Pamela Buchanan: Oh, well, listen, we all come from various backgrounds and various cultures, and there are different things that happen in all these cultures. We’re in a melting pot. People from different backgrounds, races, religions, races will understand more than you in your narrow worldview. And when we come together and we collaborate—when I have a colleague who is, say, from a Muslim culture, who can explain things about Ramadan to me, then I can better talk to this patient about how to take his medication. It’s not an empty stomach—things that I don’t understand. And when patients have such a bias and a fear of the doctor, particularly I’m thinking about African American patients, especially if they’re older. My colleagues don’t understand, but I completely understand. I understand.
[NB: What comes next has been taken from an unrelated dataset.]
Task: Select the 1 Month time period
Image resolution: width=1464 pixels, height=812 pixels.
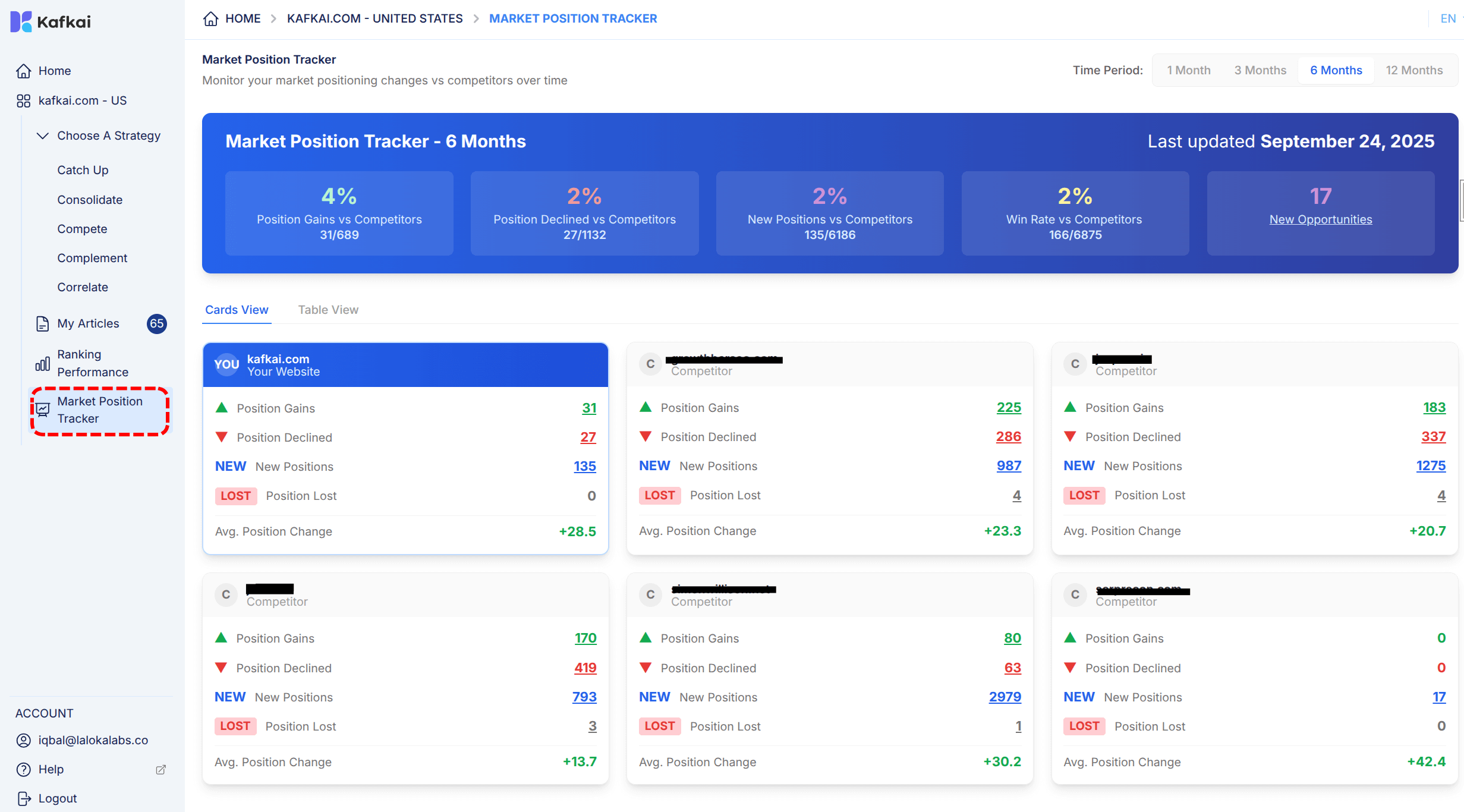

I grew up in this culture where it was talked about how we don’t trust doctors unless they’re Black because the white doctors are out to get us.
Now, in this politically charged climate, you know, we talk about DEI as if the people who benefit from it—affirmative action, which is now being called diversity, equity, inclusion—are somehow substandard in medicine. It’s just not possible. You and I know that the rigor of the testing and the way that we have to get through accounts for that. There are safeguards. And also, when you have people of diverse backgrounds, then medicine flourishes. For instance, we know that female physicians, who inherently have more words, which leads to better communication, have better outcomes with elderly patients because it requires an extensive amount of patience. Just by how gender is treated in this culture, women tend to be better listeners. I know that offends some, but it’s just factual, and there are studies in JAMA to support that. And it’s unfortunate that this climate, politically, is used as a scapegoat.
But when you see a person who you think is a DEI hire, know this: They have probably worked twice as hard to get half as far, and they are probably more capable than your worldview because they have that knowledge. I know I have that knowledge that people think that I’m substandard. So I go to conferences more. I study more. I do more CME than my colleagues do. I know different techniques. I had an instance at work a few weeks ago where a colleague came after me, and a patient was dying. I did multiple procedures on her and things that he didn’t understand. I had to stay two hours explaining to him some techniques that I had done. And then he wasn’t one who liked to use the ultrasound. She needed a central line. I had to stay and do that for him as well.
And then all the while, I’m leaving thinking, and I’m viewed as the DEI hire.
Kevin Pho: We’re talking to Pamela Buchanan. Her KevinMD article is “Why diversity in medicine saves lives.” Pamela, as always, let’s end with some take-home messages that you want to leave with the KevinMD audience.
Pamela Buchanan: I’ll say that any time you see a diverse person in medicine, know that they are more than likely overqualified and more capable of taking care of you than any biases you have. And any of us who have implicit biases—we all do—let’s recognize that. Let’s be cognizant of it, and let’s do our very best for each person the same each time. And you can reach me at Dr. Be Strong or text STRONG to 55444.
Kevin Pho: Pamela, as always, thank you so much for sharing your story, time, and insight, and thanks again for coming back on the show.
Pamela Buchanan: Thank you again. I appreciate you.